On Friday, July 23, 2010, I was just one of many authors, writers’ organization representatives, publishers, librarians and readers who joined together to honor the Book & Brier bookstore before they close their doors for the last time at 4065 Albert Street in Regina (Sask.) on July 31.
We had greetings from many around Saskatchewan and neighboring provinces acknowledge the gap that the loss of a fine independent bookstore, like Book & Brier, is going to leave in the literary landscape.
It was a time to celebrate all that this independent bookstore has done to support prairie writers since they opened in 1968. As John indicated, generally it’s tough to decide what books to stock when you only have 25,000 or so titles, but it was easy with Saskatchewan published books — carry them all. Indeed, many Saskatchewan writers have enjoyed having at least one book launch at the Book & Brier or participating in various other events to promote them and their books. The same goes for authors right across Canada!
This article, titled, Will the last bookstore please turn out the lights? in the Globe & Mail picked one of John’s closing comments to open: “Any bookseller that thinks there is a hope is dreaming.” Yes, everyone agrees that the independent bookstores have huge competition from everything from online bookstores to deep discount sales through various vendors to the changing needs of readers — but does this really mean the end of things?

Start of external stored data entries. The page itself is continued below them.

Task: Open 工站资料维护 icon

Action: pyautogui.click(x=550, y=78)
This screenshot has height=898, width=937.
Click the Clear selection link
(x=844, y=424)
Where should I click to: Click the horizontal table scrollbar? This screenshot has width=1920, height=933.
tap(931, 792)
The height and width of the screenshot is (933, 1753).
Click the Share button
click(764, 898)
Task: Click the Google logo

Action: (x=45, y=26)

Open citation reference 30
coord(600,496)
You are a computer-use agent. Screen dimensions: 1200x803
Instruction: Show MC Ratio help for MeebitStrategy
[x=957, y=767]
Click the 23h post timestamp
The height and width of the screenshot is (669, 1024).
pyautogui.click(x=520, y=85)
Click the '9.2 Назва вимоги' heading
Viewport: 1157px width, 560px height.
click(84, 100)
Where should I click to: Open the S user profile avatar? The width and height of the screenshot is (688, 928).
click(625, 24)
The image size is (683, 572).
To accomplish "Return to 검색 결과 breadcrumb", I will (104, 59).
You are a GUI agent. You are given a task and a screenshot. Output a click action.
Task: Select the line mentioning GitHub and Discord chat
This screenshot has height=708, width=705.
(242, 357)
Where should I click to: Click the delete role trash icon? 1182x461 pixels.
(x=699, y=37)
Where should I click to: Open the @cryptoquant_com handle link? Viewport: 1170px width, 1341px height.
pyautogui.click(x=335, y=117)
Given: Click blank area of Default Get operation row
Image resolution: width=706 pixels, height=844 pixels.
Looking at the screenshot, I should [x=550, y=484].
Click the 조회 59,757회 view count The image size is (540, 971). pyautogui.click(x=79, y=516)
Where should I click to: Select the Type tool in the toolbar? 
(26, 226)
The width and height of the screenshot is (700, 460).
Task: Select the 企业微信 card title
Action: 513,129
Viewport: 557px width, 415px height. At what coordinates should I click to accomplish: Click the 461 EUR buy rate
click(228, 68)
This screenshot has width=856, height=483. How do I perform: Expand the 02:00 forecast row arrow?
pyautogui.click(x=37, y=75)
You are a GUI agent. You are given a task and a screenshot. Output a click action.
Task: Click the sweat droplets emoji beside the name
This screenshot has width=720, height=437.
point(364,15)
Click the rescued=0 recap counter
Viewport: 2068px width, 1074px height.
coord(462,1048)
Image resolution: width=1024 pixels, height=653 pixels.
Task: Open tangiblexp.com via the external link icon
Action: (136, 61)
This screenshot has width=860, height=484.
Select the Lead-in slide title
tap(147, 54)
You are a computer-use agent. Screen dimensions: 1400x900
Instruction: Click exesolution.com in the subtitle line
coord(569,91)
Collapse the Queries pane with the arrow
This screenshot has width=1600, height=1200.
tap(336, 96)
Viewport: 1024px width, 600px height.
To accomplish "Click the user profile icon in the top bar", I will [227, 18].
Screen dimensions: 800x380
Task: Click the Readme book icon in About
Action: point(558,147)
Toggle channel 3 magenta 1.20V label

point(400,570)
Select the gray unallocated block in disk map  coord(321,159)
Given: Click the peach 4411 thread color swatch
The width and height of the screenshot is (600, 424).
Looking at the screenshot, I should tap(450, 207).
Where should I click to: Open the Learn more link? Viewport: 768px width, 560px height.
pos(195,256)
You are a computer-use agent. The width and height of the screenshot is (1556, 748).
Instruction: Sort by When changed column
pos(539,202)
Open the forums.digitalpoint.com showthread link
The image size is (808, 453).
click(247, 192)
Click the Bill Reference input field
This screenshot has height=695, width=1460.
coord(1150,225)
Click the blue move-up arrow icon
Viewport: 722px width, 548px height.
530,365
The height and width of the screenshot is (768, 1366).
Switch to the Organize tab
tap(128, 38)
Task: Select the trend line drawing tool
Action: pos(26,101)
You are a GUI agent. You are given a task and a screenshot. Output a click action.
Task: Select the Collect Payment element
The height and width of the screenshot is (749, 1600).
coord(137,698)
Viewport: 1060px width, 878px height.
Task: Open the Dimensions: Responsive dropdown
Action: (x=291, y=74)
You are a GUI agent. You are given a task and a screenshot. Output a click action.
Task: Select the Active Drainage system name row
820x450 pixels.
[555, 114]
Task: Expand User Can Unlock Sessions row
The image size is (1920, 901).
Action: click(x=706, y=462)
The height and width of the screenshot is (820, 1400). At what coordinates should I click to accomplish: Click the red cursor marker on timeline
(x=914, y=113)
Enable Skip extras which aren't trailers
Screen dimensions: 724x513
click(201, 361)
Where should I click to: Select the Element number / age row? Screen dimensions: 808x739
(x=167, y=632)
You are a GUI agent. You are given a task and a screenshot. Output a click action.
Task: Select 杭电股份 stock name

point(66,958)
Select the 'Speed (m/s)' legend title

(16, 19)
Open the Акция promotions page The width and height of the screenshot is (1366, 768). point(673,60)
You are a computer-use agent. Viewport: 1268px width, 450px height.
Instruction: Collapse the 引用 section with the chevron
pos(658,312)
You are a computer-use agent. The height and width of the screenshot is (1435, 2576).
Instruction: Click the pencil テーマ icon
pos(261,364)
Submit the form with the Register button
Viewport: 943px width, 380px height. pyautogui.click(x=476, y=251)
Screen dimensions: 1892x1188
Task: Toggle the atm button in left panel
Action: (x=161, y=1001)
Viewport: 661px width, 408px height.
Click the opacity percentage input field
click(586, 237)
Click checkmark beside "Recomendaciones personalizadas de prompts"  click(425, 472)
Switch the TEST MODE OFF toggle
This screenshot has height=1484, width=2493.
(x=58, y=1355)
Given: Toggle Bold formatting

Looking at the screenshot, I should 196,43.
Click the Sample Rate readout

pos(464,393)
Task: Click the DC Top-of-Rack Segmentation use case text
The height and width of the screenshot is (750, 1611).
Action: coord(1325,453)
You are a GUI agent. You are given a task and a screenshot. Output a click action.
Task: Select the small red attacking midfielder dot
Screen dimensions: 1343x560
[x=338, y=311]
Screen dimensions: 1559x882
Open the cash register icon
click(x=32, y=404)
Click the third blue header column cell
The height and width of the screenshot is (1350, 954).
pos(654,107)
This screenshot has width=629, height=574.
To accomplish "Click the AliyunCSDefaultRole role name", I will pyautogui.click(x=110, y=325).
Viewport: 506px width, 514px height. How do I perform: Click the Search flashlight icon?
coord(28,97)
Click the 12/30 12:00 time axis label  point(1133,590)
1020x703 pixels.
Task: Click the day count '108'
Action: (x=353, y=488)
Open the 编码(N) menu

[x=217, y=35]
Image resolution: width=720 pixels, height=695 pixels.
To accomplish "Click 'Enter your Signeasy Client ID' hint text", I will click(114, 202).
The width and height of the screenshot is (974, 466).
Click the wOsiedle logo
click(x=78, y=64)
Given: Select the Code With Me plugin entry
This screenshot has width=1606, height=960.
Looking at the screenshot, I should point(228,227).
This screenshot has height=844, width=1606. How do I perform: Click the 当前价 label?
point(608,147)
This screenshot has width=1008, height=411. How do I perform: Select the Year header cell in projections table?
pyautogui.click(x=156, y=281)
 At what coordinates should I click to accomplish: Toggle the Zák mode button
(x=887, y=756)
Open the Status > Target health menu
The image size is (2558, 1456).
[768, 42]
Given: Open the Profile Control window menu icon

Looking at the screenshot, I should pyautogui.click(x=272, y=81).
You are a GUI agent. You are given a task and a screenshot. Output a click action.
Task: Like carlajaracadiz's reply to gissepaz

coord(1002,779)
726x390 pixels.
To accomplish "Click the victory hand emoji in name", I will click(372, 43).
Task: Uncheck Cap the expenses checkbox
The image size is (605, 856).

John indicated he’d thought long and hard about investing in the new wave of technology, the Espresso machine that eliminates inventory in bookstores altogether, as it simply prints up a book while you wait.
But in the end, he decided against the huge investment that’s currently more the domain of University bookstores and those in the largest cities. Instead, he decided to keep just the store’s wholesale division at 1809 McDonald St. open to serve schools, libraries and corporate accounts.
The Book & Brier are adapting to a new age where it seems we’re all going digital. Many of us decide what we want by surfing the Web, finding our favorite haunts to hang out in reviewing sites or reading the comments readers post on Amazon, or, if we’re lucky, as we are here in Saskatchewan, reading comments friends and neighbors around the province leave in our own provincial catalog at: http://catalog.sasklibraries.ca/ Once again, we’re at the forefront of technology, jumping into Web 2.0 and social networking to ensure our libraries are keeping up with the times.
Bookstores, and to take the discussion one step further, libraries, are certainly changing. They need to if they want to provide the services needed by modern society. I, for one, spend most of my day in the “virtual” world, so whether I chose to read an ebook or a print one, I certainly find it more convenient to simply select what I want online and have it delivered to my door (or post office box, as the case may be).
The face of bookstores is certainly changing, but with more books than ever before being published around the world, the reading experience gets better and better!